Experiment 1: Window of Opportunity

To test for the age at which plants are most susceptible to root colonization, we introduced soil microbes to plant roots of different developmental stages. Plants were planted at time intervals to create cohorts of different ages in order to be able to apply the soil inoculum at one point in time, avoiding storage effects on the inoculum. Therefore, the only difference among the groups was the age at which they received microbial inoculum (for a more detailed description of the planting and harvesting setup, see Figure 1). At the time of inoculation, plants represented different life stages (seeds, seedlings, adult plants, budding plants, and flowering plants) and ages (0, 1, 7, 8, and 9 weeks old).
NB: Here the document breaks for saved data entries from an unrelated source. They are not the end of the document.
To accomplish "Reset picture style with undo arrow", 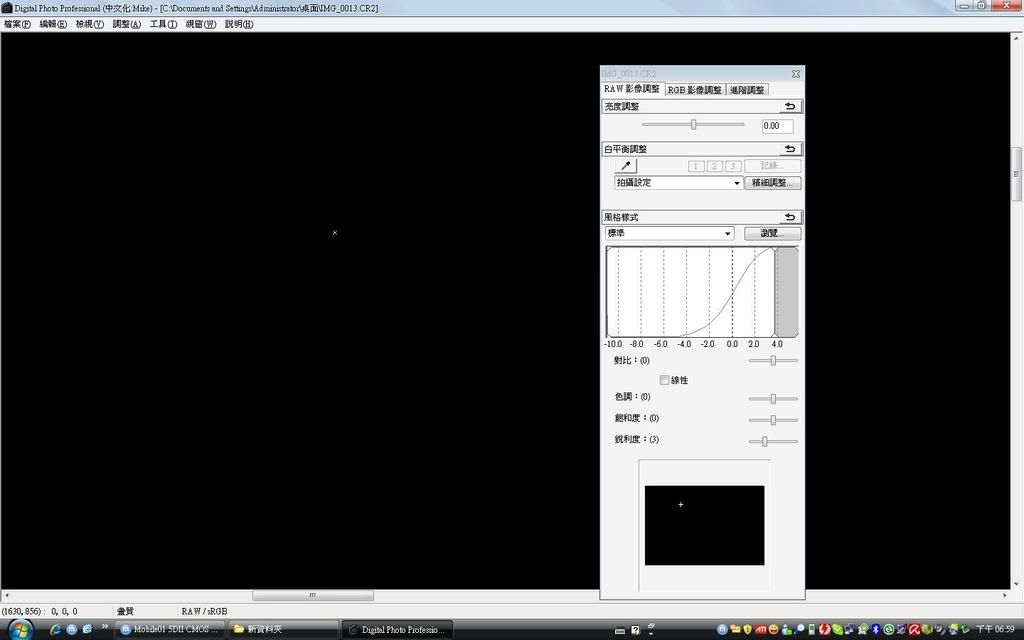I will (790, 217).
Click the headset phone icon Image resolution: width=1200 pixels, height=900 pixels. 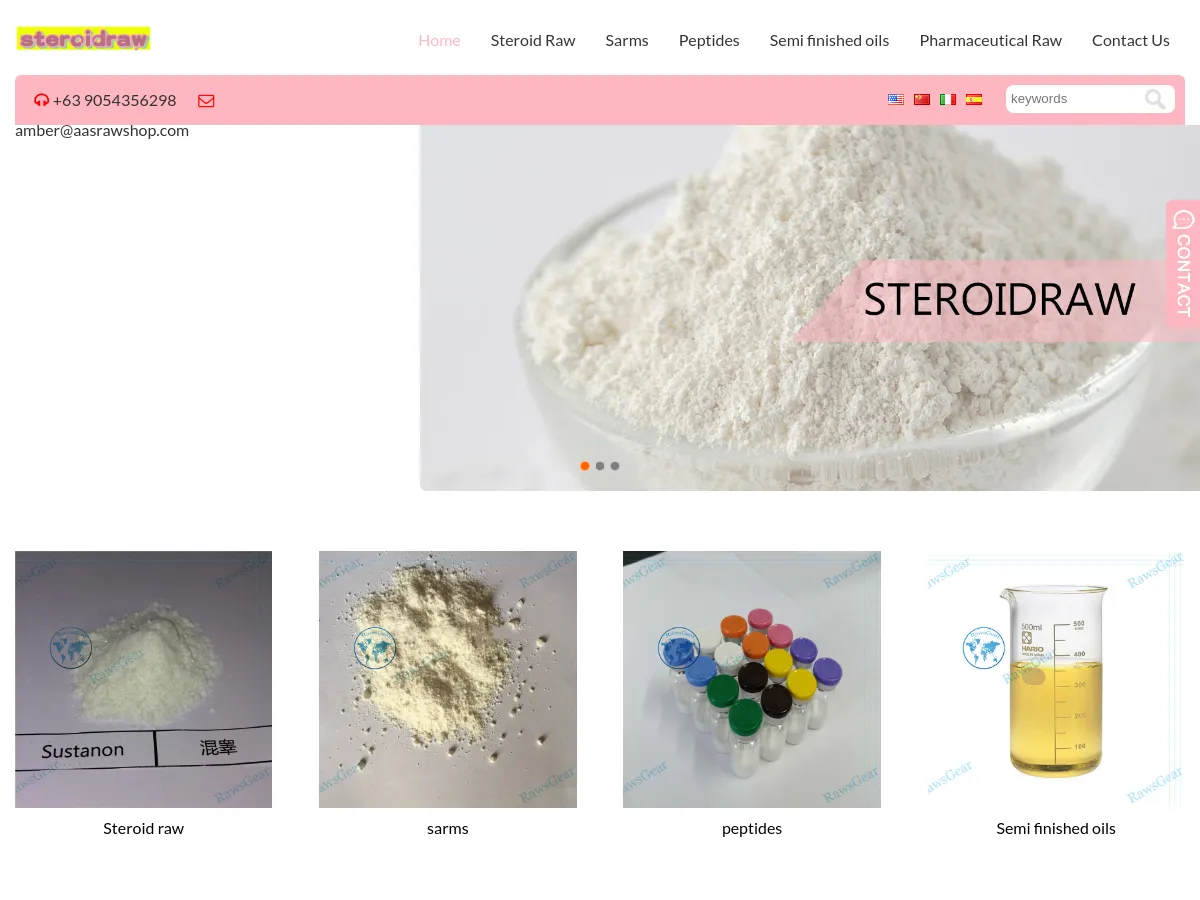[x=41, y=100]
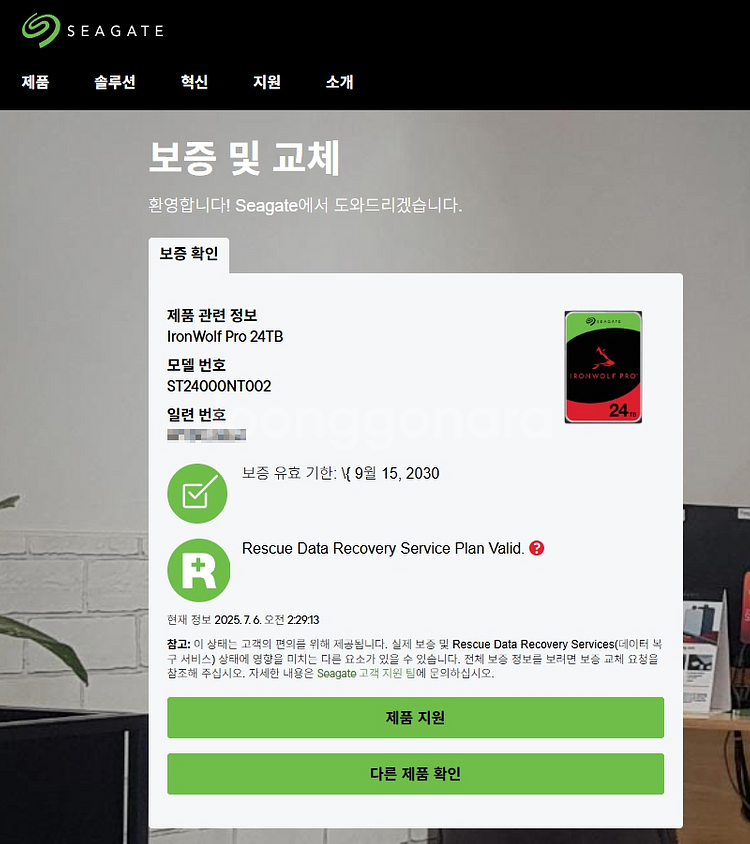Click the IronWolf Pro 24TB drive image
This screenshot has width=750, height=844.
point(603,367)
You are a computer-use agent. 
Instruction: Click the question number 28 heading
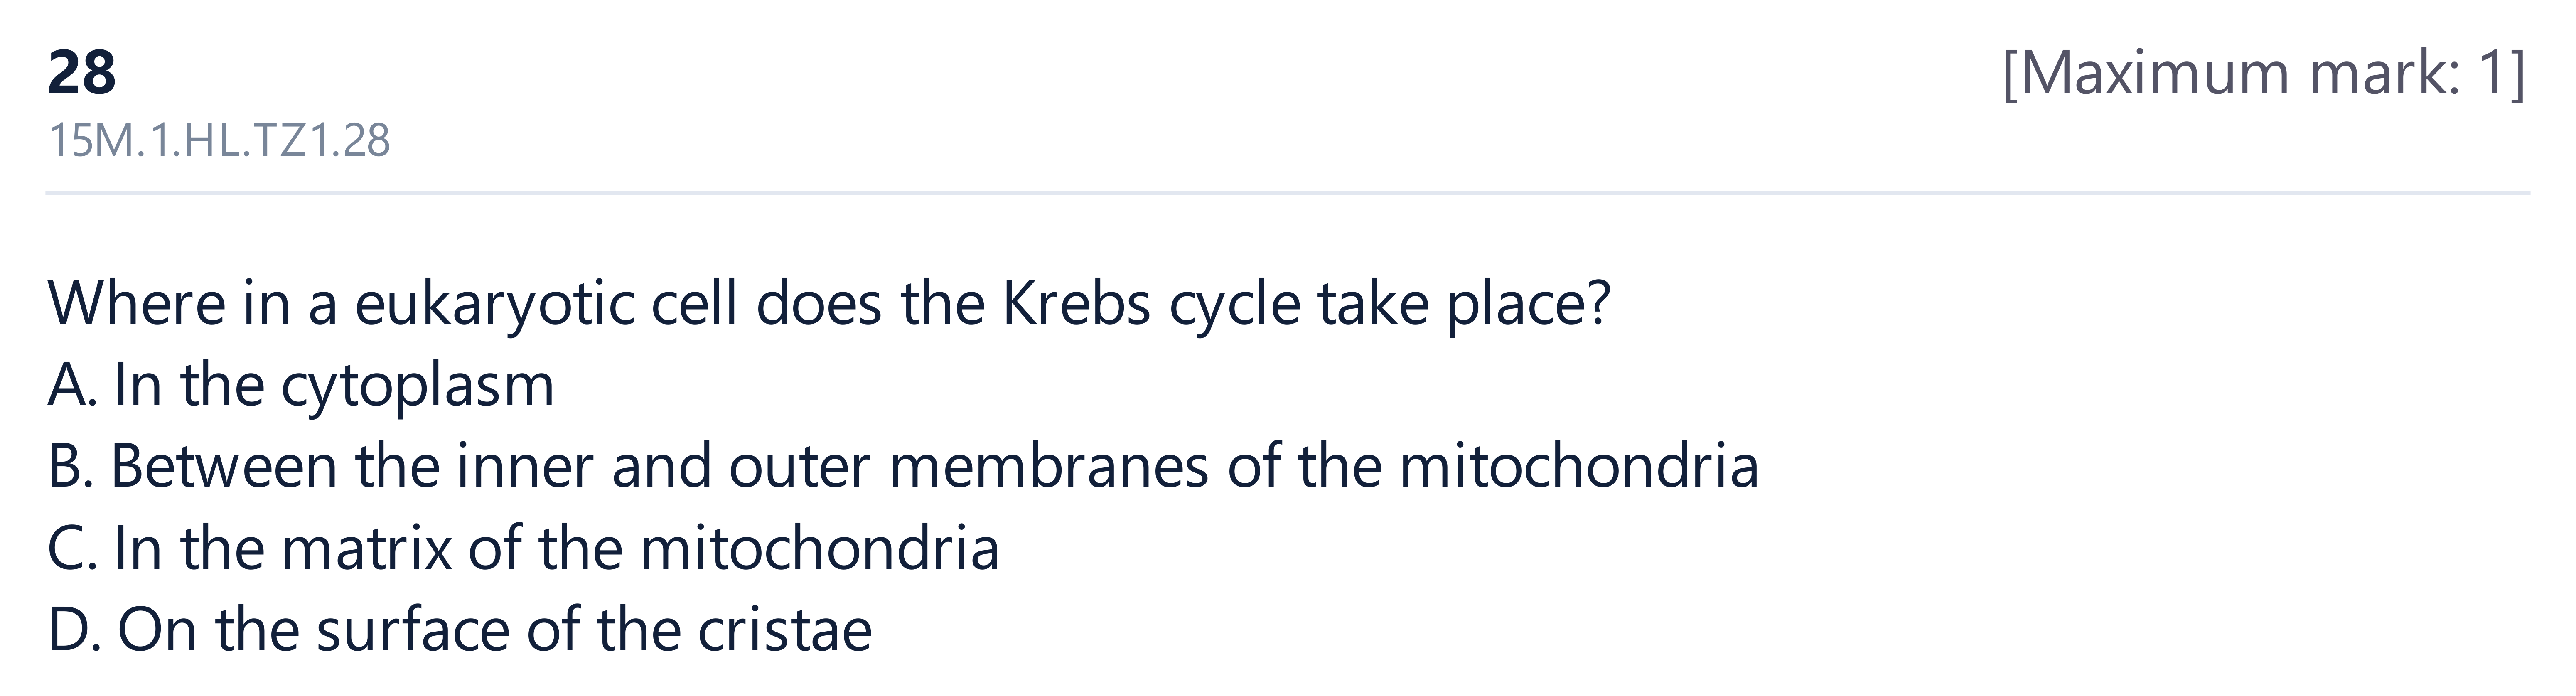82,73
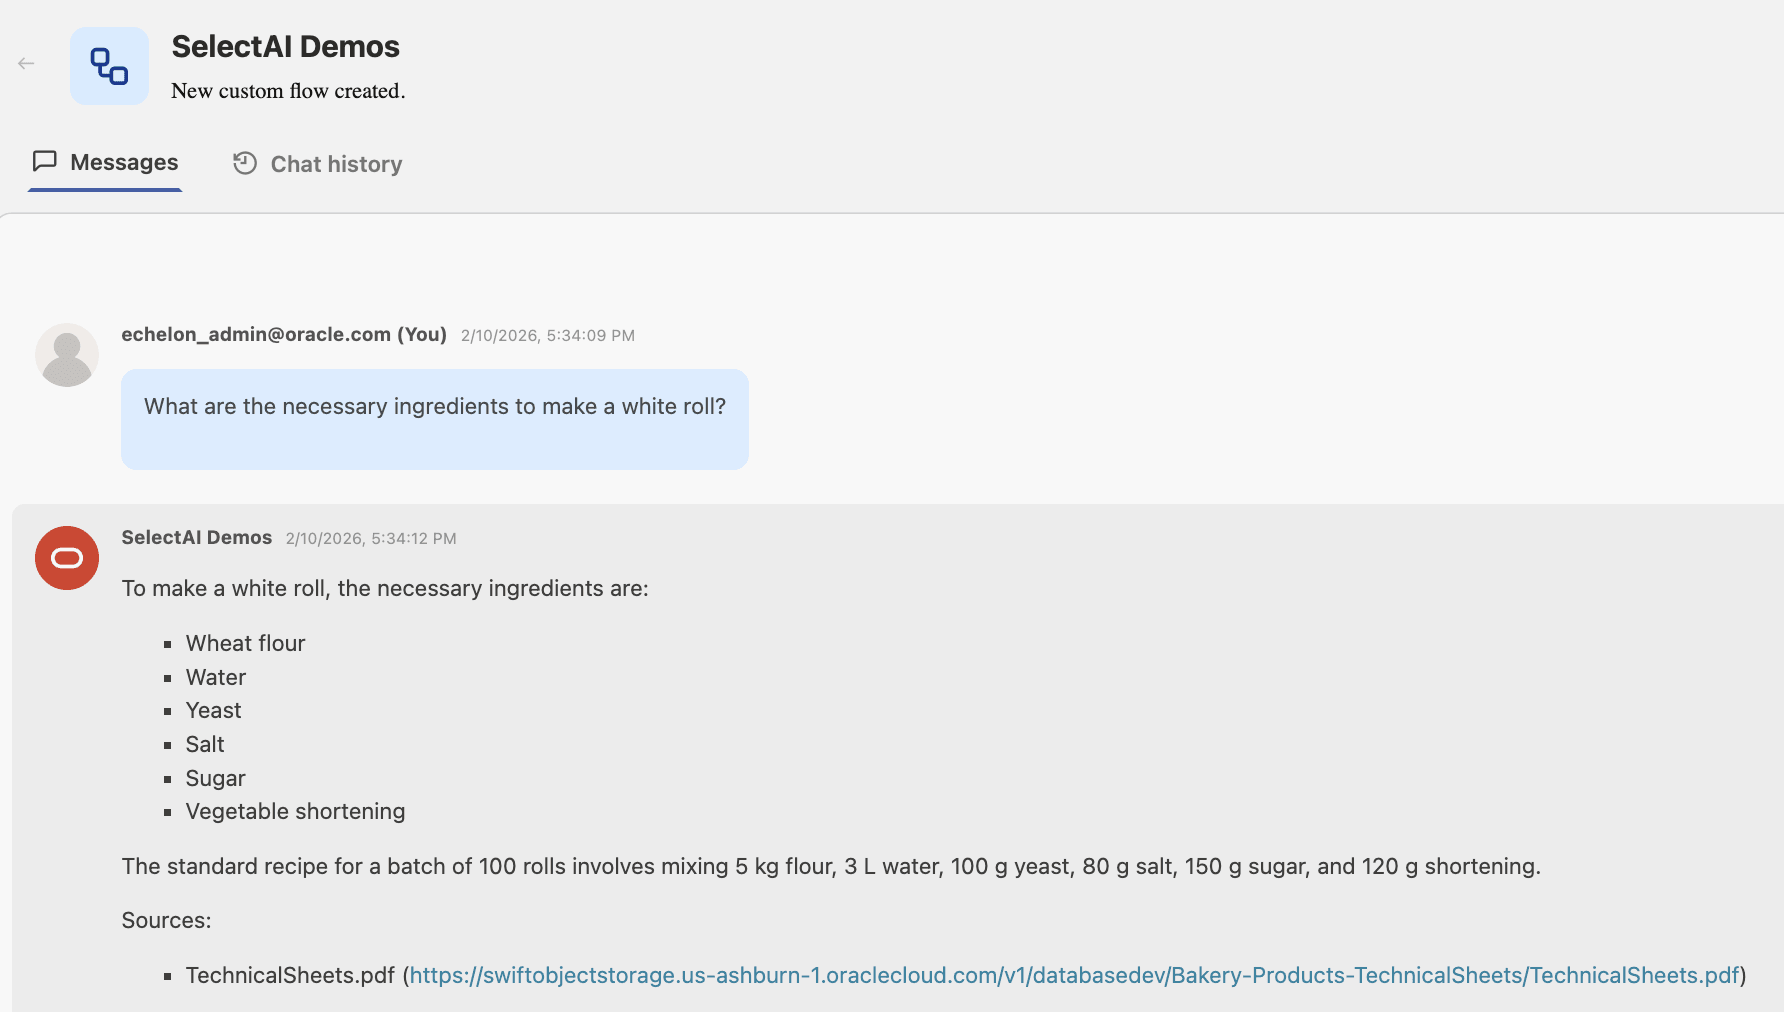
Task: Click the back arrow icon
Action: pos(26,64)
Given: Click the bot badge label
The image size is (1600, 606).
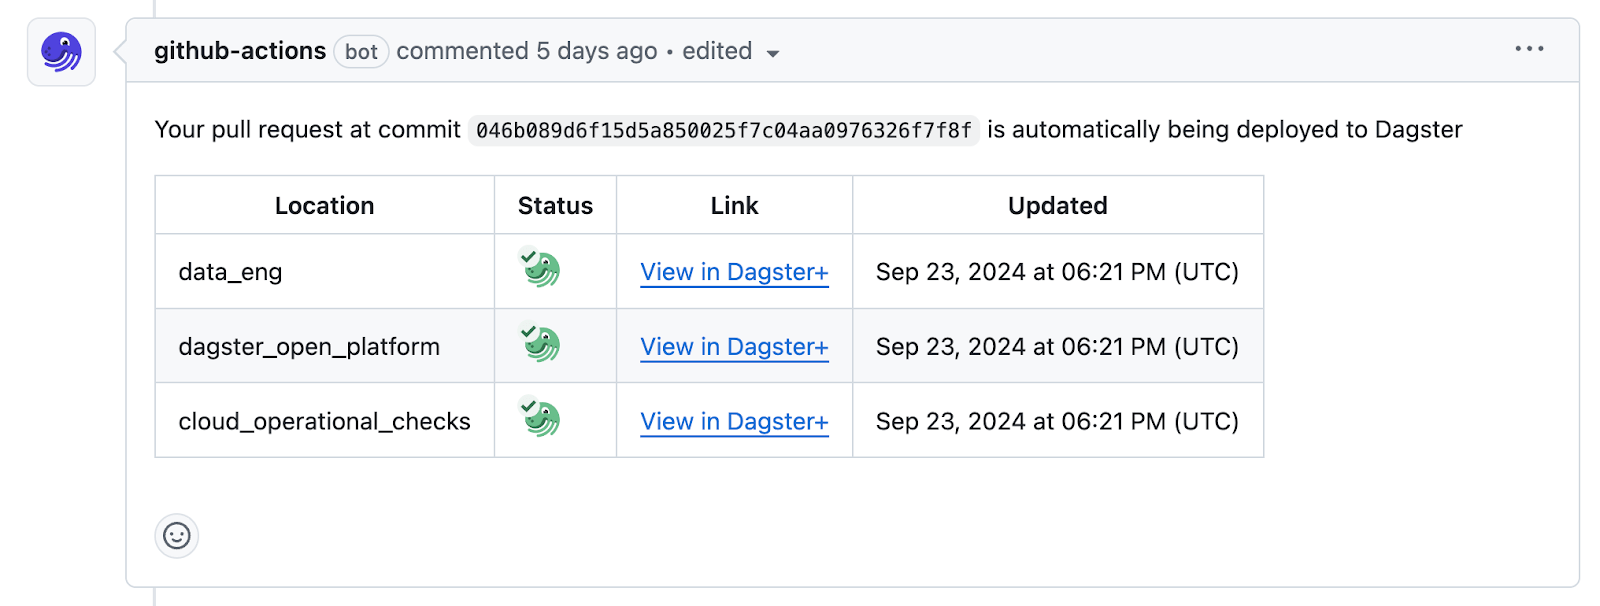Looking at the screenshot, I should tap(361, 52).
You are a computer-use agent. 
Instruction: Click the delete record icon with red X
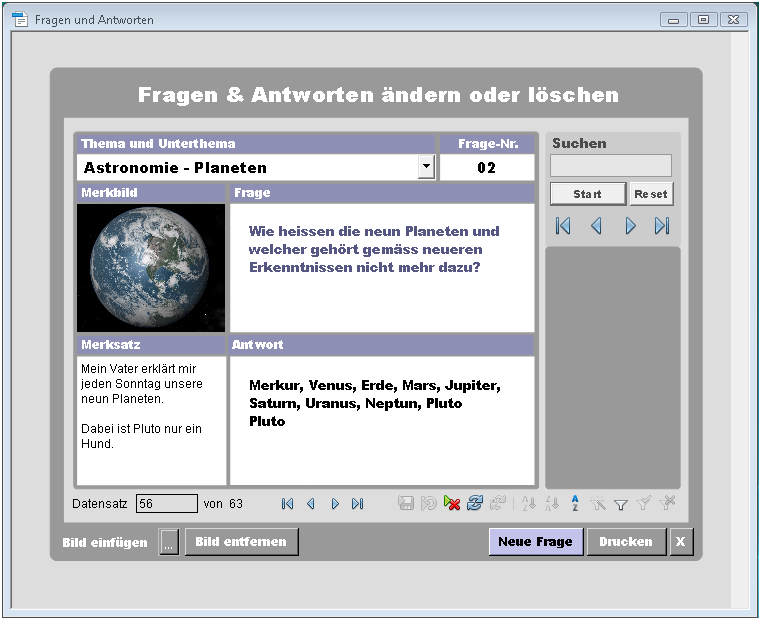[x=452, y=504]
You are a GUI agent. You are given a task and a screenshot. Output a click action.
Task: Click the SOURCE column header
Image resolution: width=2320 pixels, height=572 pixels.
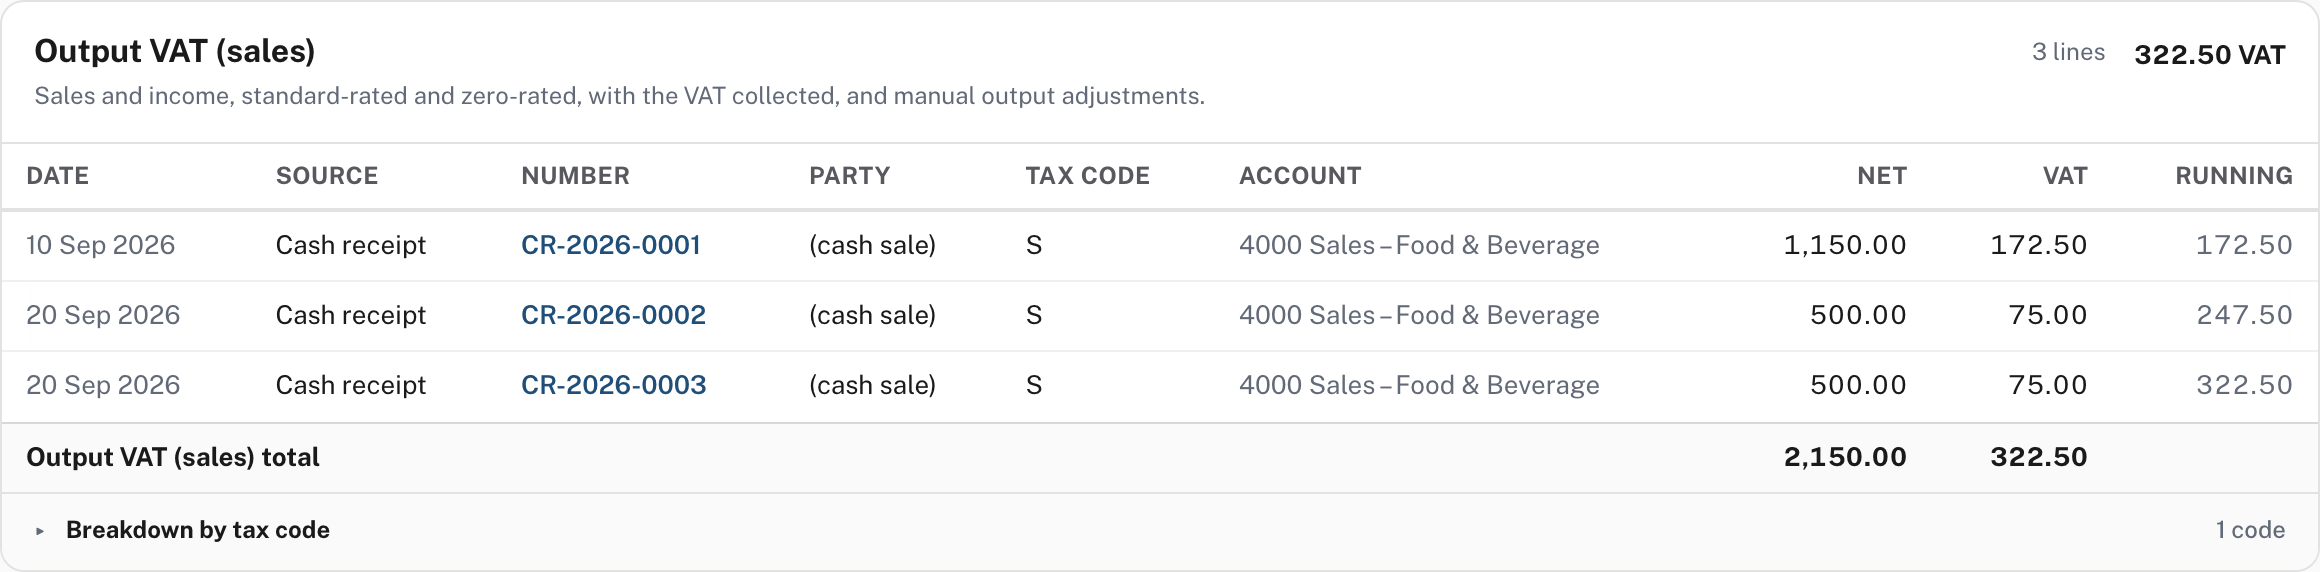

Schematic overview of Experiment 1: Window of opportunity. At each harvest, root samples of Setaria viridis were collected. Harvest 1 controls for community composition prior to inoculation and includes plants of representing different developmental stages (flowering, budding, non-reproducing mature plant, seedling, and seed). Harvest 2 was collected 2 weeks after inoculation to control for the length of exposure to the inoculum, and Harvest 3 was collected when the plant was 12 weeks old to control for the age of the plant. The age of the plants at the time of harvest is listed in the diagram.

Before inoculation, one-third of the plants from all age categories were harvested to determine root microbial communities before inoculation (Harvest 1; for a detailed summary of how many samples were acquired and retained from each harvest, see Supplementary Table S1). The remaining plants were inoculated with a soil-slurry consisting of soil collected from the top 20 cm of rhizosphere soil of a single mature wild specimen of Setaria viridis (growing at University of British Columbia – Okanagan campus; 49.939975N, -119.399264W) and autoclaved de-ionized water. Briefly, collected soil was mixed with 250 ml water and sieved through a 2-mm mesh before 1 ml was applied to the rock wool plugs of the plants.

Around 2 weeks after inoculation, half of the remaining plants were harvested to control for the length of exposure to soil (Harvest 2). Roots were collected for DNA extraction (described below). The remaining plants were grown until they reached a total of 12 weeks of age (i.e., 3, 4, 5, 11, or 12 weeks after inoculation; Harvest 3) after which they were harvested and sampled for root communities. By 12 weeks, all plants were mature plants that had not yet started to senesce.